• [GIVEN RECORDS]
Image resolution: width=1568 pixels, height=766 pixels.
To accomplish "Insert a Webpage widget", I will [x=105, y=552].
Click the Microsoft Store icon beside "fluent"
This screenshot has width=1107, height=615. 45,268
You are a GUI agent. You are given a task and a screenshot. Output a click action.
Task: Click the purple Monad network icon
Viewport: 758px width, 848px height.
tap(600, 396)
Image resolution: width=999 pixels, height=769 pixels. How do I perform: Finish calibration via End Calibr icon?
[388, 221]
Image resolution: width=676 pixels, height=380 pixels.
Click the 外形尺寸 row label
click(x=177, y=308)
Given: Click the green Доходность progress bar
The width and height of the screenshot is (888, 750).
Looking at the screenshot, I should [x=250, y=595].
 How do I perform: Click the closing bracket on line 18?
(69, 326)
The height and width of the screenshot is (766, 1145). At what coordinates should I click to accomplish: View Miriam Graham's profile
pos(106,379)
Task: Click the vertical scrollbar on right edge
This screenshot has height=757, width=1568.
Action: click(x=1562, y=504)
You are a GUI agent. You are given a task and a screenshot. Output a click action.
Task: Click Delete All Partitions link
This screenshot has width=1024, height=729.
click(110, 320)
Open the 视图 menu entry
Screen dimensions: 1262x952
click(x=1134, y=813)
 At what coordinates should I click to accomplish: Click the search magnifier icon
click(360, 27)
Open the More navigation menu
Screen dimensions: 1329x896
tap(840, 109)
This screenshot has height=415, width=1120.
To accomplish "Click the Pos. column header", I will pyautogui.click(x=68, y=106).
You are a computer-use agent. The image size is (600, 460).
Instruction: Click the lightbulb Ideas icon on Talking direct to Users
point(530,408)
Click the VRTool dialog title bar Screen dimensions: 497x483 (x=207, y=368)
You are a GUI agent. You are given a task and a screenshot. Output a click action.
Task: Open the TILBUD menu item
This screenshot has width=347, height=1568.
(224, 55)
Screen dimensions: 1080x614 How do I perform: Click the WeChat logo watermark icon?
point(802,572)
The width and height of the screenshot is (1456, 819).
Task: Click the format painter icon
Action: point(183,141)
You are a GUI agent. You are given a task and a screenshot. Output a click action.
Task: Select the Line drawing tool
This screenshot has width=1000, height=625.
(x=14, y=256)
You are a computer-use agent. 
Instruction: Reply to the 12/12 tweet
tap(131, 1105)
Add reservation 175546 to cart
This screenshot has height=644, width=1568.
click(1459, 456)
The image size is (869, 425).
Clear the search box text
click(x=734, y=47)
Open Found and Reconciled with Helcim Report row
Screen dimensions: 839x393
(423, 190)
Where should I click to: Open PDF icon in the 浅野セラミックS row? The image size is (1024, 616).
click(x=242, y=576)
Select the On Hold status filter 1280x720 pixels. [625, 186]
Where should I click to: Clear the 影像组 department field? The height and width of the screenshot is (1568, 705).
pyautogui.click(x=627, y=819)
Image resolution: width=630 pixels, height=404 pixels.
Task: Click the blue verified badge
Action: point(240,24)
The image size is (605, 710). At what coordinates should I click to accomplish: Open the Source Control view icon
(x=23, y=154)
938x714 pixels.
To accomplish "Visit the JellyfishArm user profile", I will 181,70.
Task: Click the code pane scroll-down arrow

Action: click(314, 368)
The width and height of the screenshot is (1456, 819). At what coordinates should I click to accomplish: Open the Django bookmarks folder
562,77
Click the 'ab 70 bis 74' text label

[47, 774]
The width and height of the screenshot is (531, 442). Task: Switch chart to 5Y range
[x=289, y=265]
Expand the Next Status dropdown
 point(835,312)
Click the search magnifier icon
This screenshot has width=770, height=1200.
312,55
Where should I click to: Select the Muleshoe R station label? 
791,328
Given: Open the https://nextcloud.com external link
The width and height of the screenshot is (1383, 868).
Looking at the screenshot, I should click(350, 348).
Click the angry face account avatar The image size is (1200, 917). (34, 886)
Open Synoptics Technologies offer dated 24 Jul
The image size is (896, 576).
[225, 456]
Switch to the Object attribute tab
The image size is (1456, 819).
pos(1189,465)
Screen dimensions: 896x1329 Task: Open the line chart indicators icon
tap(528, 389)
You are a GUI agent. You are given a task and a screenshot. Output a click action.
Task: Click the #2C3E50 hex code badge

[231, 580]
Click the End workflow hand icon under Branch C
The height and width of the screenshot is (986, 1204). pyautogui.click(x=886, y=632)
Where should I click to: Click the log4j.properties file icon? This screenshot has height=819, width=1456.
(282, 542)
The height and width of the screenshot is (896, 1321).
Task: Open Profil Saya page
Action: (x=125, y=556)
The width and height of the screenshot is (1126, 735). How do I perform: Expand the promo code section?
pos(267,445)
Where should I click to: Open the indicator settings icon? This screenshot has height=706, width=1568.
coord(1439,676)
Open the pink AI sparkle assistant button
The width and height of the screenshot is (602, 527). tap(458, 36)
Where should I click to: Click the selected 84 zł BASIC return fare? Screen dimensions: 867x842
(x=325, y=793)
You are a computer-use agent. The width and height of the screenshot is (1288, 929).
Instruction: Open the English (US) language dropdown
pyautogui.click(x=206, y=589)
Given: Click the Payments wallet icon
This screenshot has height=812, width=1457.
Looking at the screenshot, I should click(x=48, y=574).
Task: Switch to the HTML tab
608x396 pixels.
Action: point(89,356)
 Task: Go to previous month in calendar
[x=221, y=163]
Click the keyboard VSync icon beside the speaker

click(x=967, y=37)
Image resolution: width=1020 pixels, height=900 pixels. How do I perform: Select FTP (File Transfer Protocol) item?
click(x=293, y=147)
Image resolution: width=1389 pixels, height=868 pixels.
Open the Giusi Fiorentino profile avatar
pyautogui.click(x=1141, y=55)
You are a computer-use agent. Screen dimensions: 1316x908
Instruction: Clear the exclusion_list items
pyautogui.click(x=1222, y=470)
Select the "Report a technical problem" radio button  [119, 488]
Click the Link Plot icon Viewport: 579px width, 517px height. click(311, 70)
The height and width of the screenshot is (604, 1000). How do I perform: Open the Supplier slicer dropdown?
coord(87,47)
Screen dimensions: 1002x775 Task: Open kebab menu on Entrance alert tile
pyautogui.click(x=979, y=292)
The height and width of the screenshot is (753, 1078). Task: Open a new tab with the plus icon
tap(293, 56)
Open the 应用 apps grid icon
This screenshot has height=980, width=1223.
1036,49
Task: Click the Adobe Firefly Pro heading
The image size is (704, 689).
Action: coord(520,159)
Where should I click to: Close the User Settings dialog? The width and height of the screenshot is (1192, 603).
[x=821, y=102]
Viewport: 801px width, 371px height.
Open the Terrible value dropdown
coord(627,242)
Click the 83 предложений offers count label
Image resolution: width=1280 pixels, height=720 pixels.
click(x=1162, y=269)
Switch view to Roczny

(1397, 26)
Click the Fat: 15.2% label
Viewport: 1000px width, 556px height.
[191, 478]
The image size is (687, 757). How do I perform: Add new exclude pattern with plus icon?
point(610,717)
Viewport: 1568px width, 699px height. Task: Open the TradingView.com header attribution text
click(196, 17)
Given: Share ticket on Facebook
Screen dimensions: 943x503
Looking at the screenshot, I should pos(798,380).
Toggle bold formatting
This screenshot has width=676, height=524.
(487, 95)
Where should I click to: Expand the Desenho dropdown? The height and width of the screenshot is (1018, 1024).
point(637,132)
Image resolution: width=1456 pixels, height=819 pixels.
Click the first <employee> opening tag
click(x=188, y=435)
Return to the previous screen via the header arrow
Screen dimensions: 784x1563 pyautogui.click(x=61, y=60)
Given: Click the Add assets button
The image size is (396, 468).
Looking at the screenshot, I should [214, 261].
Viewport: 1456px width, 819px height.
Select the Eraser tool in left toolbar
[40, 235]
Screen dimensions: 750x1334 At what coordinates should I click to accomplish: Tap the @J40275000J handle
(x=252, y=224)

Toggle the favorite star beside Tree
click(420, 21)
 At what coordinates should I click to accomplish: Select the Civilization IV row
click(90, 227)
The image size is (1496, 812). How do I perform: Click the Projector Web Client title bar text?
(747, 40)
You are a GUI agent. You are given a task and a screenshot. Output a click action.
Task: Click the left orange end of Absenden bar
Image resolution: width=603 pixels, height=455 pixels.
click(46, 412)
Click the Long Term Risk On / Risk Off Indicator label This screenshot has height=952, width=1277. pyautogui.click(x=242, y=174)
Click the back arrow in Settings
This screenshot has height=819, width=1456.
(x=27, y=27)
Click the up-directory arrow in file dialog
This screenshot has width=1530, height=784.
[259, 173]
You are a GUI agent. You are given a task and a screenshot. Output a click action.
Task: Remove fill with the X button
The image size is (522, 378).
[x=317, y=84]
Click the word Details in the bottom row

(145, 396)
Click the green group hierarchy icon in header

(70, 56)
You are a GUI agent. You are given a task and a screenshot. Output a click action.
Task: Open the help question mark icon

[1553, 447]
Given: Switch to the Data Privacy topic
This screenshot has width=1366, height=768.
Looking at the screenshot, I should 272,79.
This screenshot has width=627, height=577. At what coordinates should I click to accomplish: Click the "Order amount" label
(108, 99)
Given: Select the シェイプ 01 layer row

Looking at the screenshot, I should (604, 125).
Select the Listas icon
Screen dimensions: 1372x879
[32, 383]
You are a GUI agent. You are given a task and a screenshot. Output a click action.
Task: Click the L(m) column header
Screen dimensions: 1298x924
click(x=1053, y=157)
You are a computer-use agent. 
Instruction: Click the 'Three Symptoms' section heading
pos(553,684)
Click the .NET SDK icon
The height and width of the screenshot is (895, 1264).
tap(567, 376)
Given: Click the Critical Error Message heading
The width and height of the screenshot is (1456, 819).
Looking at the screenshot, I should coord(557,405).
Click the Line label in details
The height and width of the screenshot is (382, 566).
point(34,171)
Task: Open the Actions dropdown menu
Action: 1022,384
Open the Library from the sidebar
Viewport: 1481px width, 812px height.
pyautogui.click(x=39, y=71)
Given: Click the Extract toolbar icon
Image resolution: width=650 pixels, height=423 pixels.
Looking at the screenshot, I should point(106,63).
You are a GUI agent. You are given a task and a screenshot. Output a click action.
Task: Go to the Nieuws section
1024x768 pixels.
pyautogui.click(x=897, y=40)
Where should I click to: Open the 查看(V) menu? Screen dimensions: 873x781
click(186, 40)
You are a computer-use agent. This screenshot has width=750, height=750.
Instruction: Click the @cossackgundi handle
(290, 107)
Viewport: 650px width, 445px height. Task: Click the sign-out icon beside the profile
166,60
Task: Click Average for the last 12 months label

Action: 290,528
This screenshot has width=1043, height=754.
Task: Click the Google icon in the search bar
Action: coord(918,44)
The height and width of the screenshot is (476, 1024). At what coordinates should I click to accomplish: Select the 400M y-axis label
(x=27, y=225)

• [PROBLEM STATEMENT]
Rewrite the lines from the one containing "Where should I click to: Open the 查看(V)" through the last line, changing "sign-out icon" to "logout icon" and leaving everything else unchanged.

• [FINISHED EXERCISE]
Where should I click to: Open the 查看(V) menu? Screen dimensions: 873x781
click(186, 40)
You are a computer-use agent. This screenshot has width=750, height=750.
Instruction: Click the @cossackgundi handle
(290, 107)
Viewport: 650px width, 445px height. Task: Click the logout icon beside the profile
166,60
Task: Click Average for the last 12 months label

Action: 290,528
This screenshot has width=1043, height=754.
Task: Click the Google icon in the search bar
Action: coord(918,44)
The height and width of the screenshot is (476, 1024). At what coordinates should I click to accomplish: Select the 400M y-axis label
(x=27, y=225)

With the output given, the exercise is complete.